Broad enough Strokes

My box spring and mattress sat on the floor of my bedroom for so long that the thought of putting them back on a bed frame seemed absurdly foreign. A recent moving job I completed in the city left me in possession of a like-new plastic bed frame that snaps together and sits much more sturdily than the cheap metal affair I had before which I always feared would give way at a most inopportune time. As a result my bed is now a good two feet higher. If it had four posts around it and some form of flowing fabric veil it'd closely resemble something from the chamber of a pre-pubescent princess; but here, in this dimly lit room lined with bookshelves and firearms, it's just another awkwardly high mattress.
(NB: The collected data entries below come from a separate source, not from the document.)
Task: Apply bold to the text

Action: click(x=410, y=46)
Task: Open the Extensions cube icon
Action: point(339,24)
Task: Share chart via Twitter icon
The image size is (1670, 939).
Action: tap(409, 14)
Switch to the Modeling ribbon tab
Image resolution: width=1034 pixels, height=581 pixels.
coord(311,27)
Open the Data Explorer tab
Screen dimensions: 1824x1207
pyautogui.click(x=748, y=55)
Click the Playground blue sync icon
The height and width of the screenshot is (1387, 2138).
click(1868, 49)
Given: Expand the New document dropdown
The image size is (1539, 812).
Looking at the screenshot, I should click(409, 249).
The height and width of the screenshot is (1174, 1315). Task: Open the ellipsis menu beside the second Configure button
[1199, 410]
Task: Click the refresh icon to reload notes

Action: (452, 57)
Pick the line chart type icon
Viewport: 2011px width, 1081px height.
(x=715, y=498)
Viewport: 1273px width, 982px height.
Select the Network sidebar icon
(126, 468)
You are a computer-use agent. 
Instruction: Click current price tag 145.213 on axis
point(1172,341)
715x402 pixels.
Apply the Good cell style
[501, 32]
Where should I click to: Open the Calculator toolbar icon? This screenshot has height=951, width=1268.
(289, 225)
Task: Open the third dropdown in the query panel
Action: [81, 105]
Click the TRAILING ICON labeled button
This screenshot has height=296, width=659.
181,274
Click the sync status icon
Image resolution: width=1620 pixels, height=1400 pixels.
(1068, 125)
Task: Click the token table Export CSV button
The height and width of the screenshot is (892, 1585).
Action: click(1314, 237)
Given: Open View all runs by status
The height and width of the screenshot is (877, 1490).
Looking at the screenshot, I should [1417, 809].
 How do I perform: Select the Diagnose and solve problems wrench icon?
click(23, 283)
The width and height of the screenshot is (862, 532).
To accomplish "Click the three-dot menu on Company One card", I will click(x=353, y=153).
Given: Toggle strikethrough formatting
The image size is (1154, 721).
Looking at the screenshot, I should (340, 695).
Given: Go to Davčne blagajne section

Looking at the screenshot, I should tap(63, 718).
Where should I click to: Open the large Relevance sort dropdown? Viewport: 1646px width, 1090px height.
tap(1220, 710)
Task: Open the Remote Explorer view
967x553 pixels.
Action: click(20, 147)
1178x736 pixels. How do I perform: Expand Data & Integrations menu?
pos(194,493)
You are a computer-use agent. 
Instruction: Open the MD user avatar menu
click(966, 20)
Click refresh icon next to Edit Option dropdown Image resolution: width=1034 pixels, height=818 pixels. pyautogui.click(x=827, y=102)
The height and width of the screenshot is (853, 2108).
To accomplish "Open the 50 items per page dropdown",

Its new altitude has taken some getting used to, and not all of us have adjusted. Tonight, in the thousandth vain attempt to receive affection from my rabbit, I learned this the hard way. She'd been fascinated by the recent addition of the pseudo-subterranean realm created by the bed's sudden elevation. I chased her out of her favorite new hiding spot, captured her in the laundry hamper, and dumped her onto the bed in hopes of being able to pet her for a minute. In utter defiance typical of the ironically antisocial bunny she leapt from the edge of the bed and landed hard on the hardwood floor. She looked like a painfully compressed accordion upon impact. A jump that used to be so easy for her had changed its nature entirely with the introduction of that pesky frame. In sheer shock she turned around, slightly bow-legged in the hind quarters, and jerked her head backwards as her tongue licked the whiskers on her right cheek. A sporadic twitch attacked her neck that brought my hands to my mouth in horror. This is it, I thought. She's broken her spine. Her ears flicked to the side a few times and she chewed at the air in a punch-drunk stupor. Finally, to my relief, she hopped back under the bed to recover her senses and lick her invisible wounds. Animals too make stupid faces and odd gestures when slightly injured and severely dazed. The chuckle came late, but definitively. I was saved from a manslaughter rap.

And in the end, as always, I'm grateful for the fable: rabbits, like people, should look before they leap.